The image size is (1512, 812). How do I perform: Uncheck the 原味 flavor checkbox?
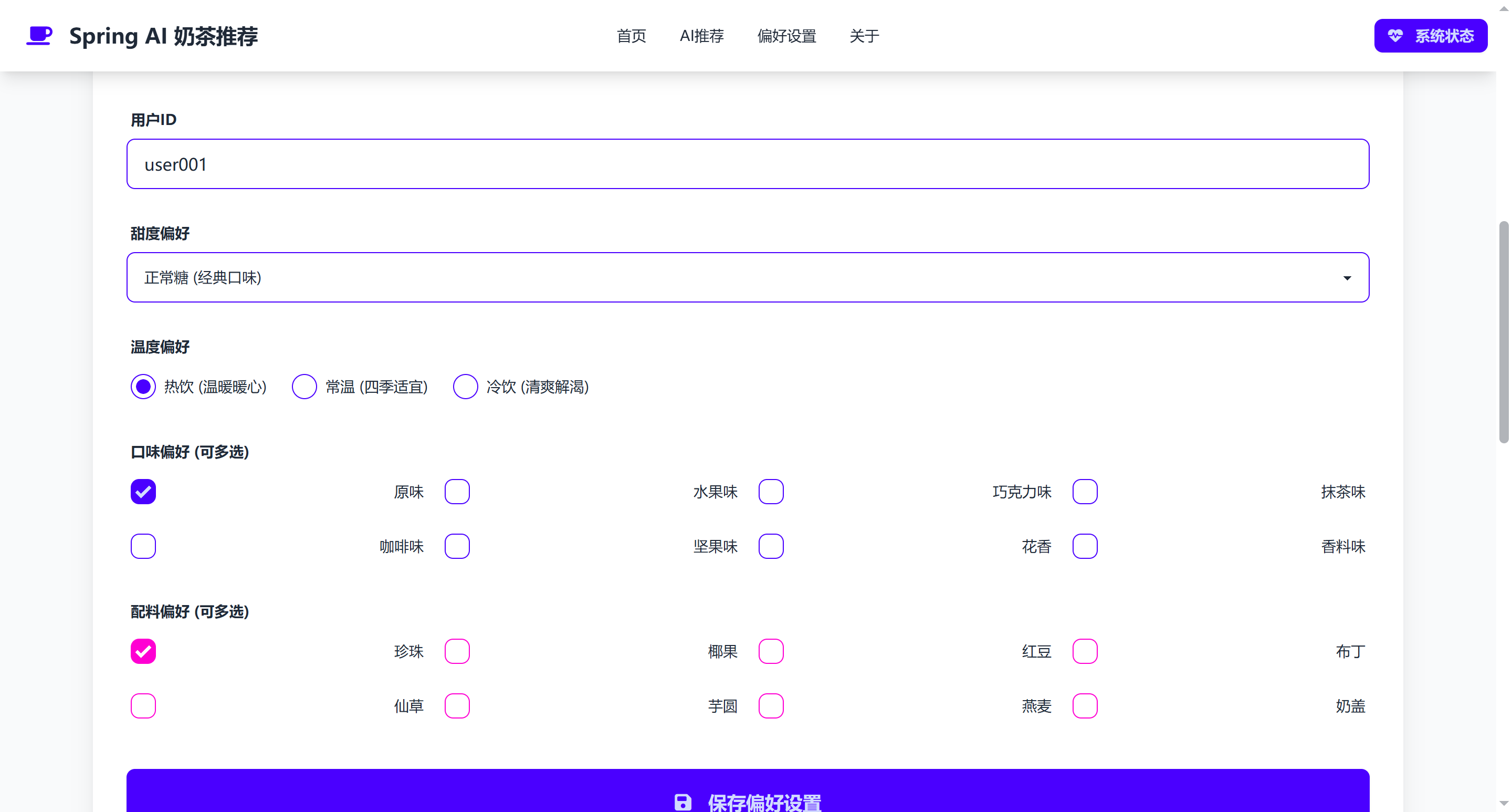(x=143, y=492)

==

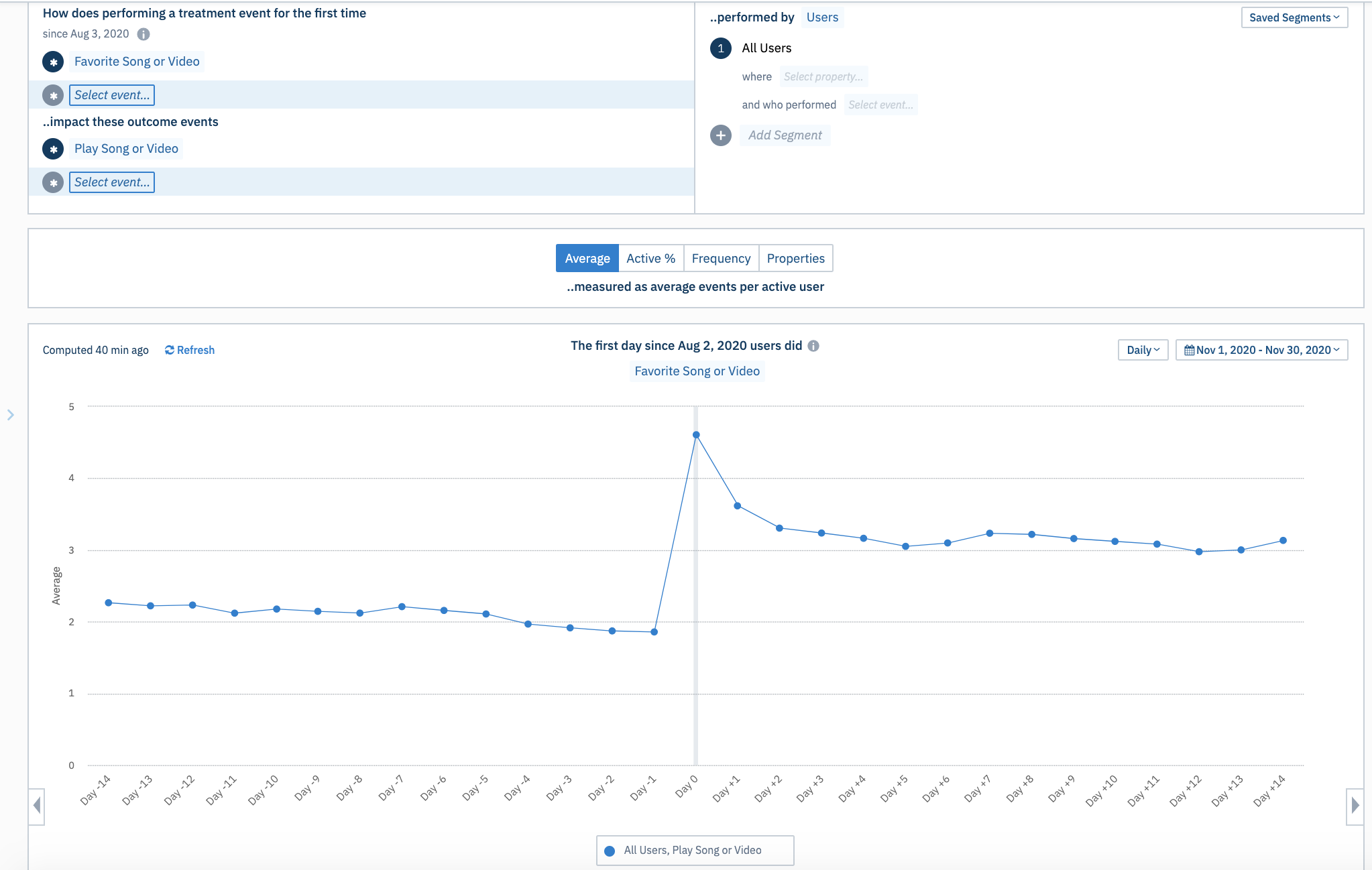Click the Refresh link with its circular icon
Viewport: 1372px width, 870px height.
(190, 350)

...

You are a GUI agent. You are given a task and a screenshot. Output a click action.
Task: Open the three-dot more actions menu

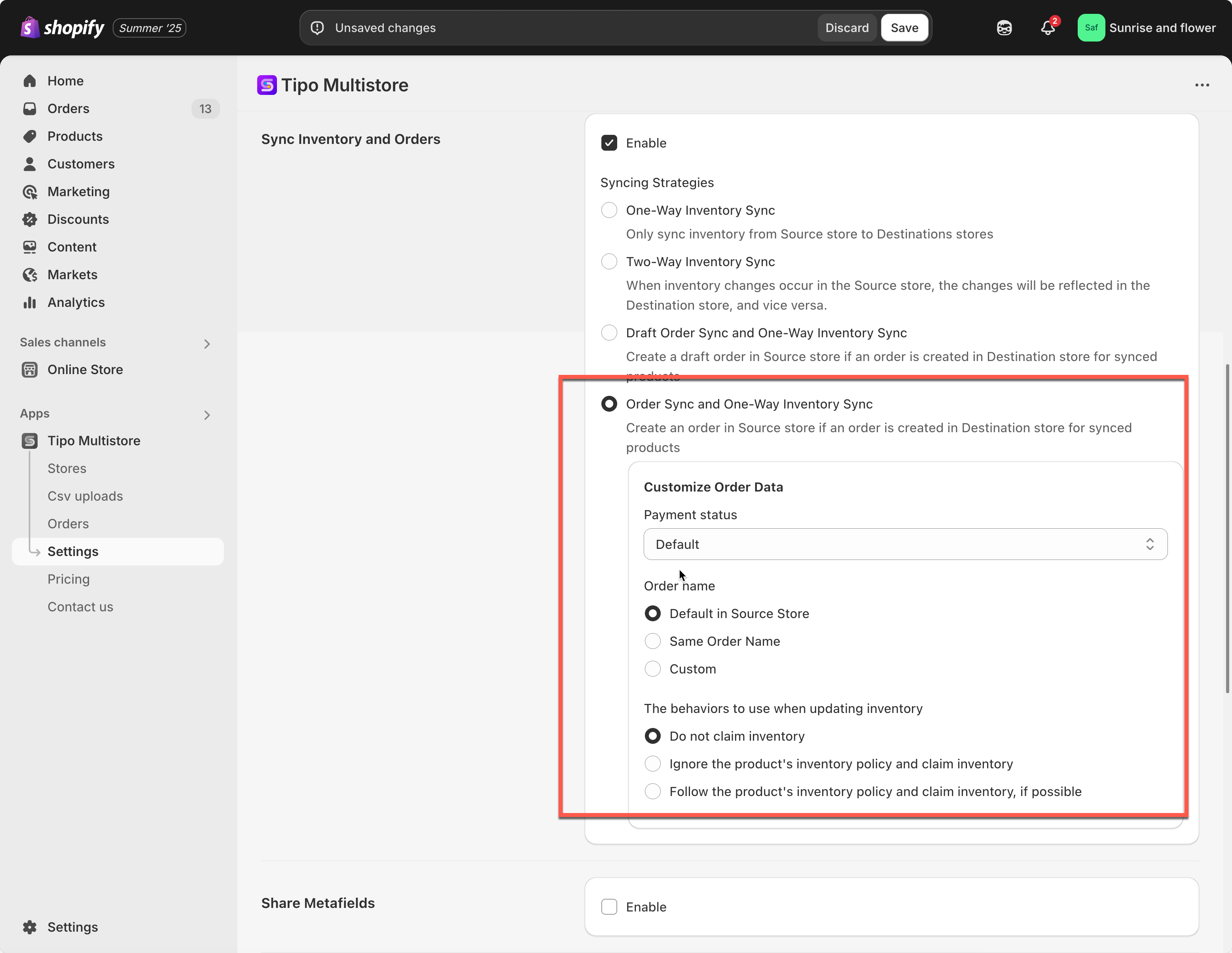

• [ASSIGNMENT]:
Look above for the line with "You are a GUI"; retype exactly that line, every line after it up to the line with "Task: Open the three-dot more actions menu", and that line too, nothing else.

• [EXERCISE ANSWER]:
You are a GUI agent. You are given a task and a screenshot. Output a click action.
Task: Open the three-dot more actions menu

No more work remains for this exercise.